Disconcertingly simple, yet meticulously crafted down to the smallest detail, Argos has introduced a rigorous approach to car design that is setting new standards. While the stretched canvas sails imagined for a time by Jean-Pierre Ploué have disappeared, they have been advantageously replaced by raw aluminium elements with perfectly controlled volumes, even if they appear very elementary. The doors slide into the rear wings, while on board, the asymmetry is enhanced by a third seat that imposes its grand piano rear lid shape on the bonnet (above).
The influence of this concept car in-house was first felt in the 1998 Clio II project. This influence extended well beyond the walls of the in-house design studio. Eighteen months after the presentation of Argos, Audi revealed its Audi TT concept car at the 1995 Frankfurt Motor Show. It was clear that the German company had been inspired by the French car.

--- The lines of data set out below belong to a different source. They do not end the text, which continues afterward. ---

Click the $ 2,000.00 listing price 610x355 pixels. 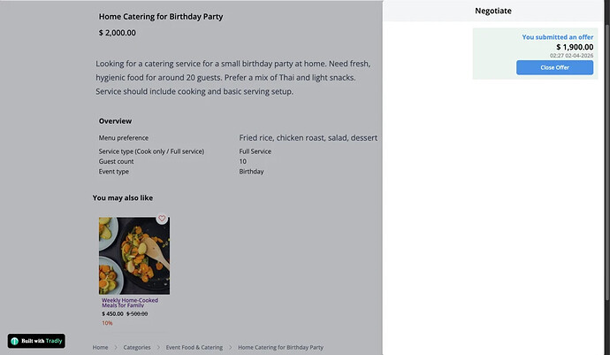tap(118, 33)
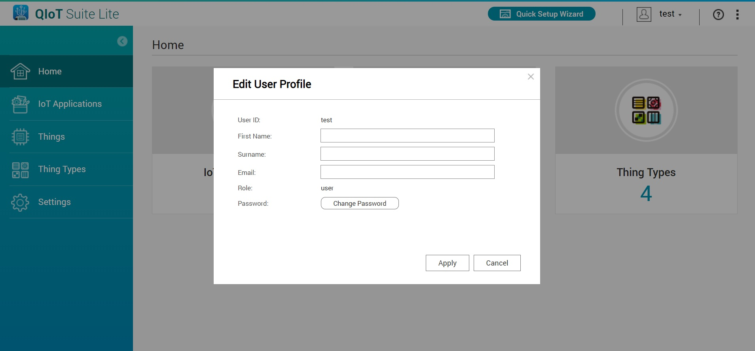The width and height of the screenshot is (755, 351).
Task: Click into the Surname text box
Action: click(407, 154)
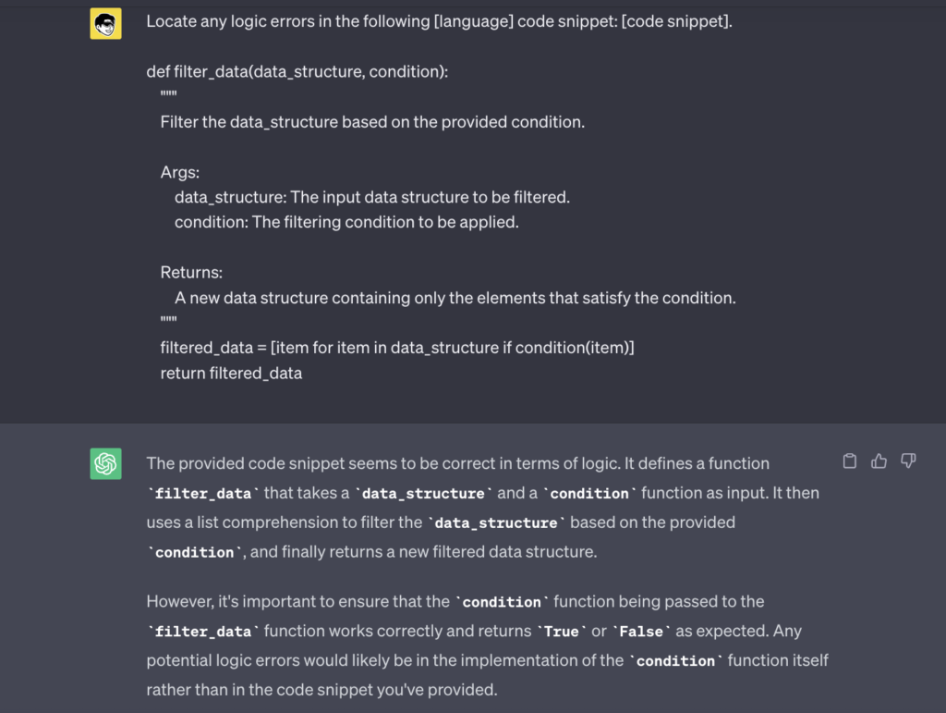Give positive feedback on the response
The height and width of the screenshot is (713, 946).
(x=879, y=461)
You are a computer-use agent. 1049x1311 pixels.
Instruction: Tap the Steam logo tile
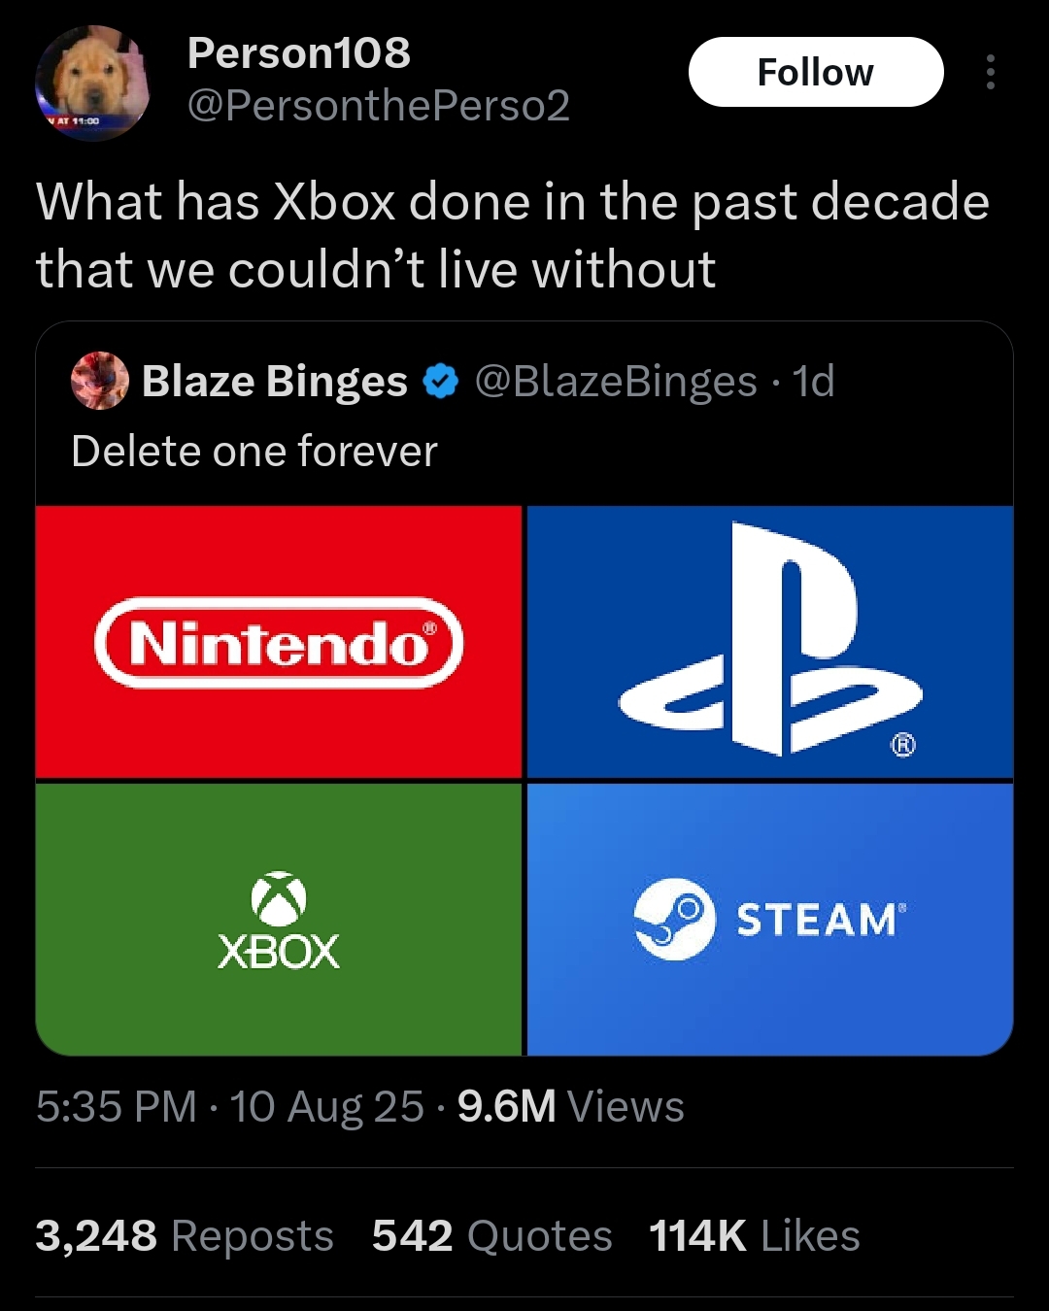click(x=769, y=919)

The Argos opened up a new design avenue that Audi took advantage of. However, the Renault concept car also existed in coupé form, as a model was revealed at the Turin Motor Show in 1994 on the G-Studio stand, the subcontractor based in the suburbs of Turin which produced numerous show prototypes – including the Argos – on behalf of the French manufacturer.
This coupé was followed by Axel Breun (above) who recalls that “this project could have become something grandiose. Based on the Argos, I had designed a coupé version long before the Audi TT. What’s certain is that we and the German designers were working along the same lines in terms of architecture and formal language… But the arrival of the Audi TT showed us that we needed to make the most of a strong concept design as quickly as possible!”
(*) Le Corbusier’s 1925 Pavillon de L’Esprit Nouveau (above) was rebuilt in 1977 in the Italian city of Bologna. It is now located at 11 Piazza della Costituzione, in the Fiera district (40128 Bologna).
READ MORE HERE: https://www.fondationlecorbusier.fr/oeuvre-architecture/realisations-pavillon-de-lesprit-nouveau-paris-france-1924/
In design, nothing is lost. In 2005, when designer Antony Villain – now head of Alpine design – drew up the cute Zoé (code Z17), his project took up the idea of asymmetry and the small rear seat (below).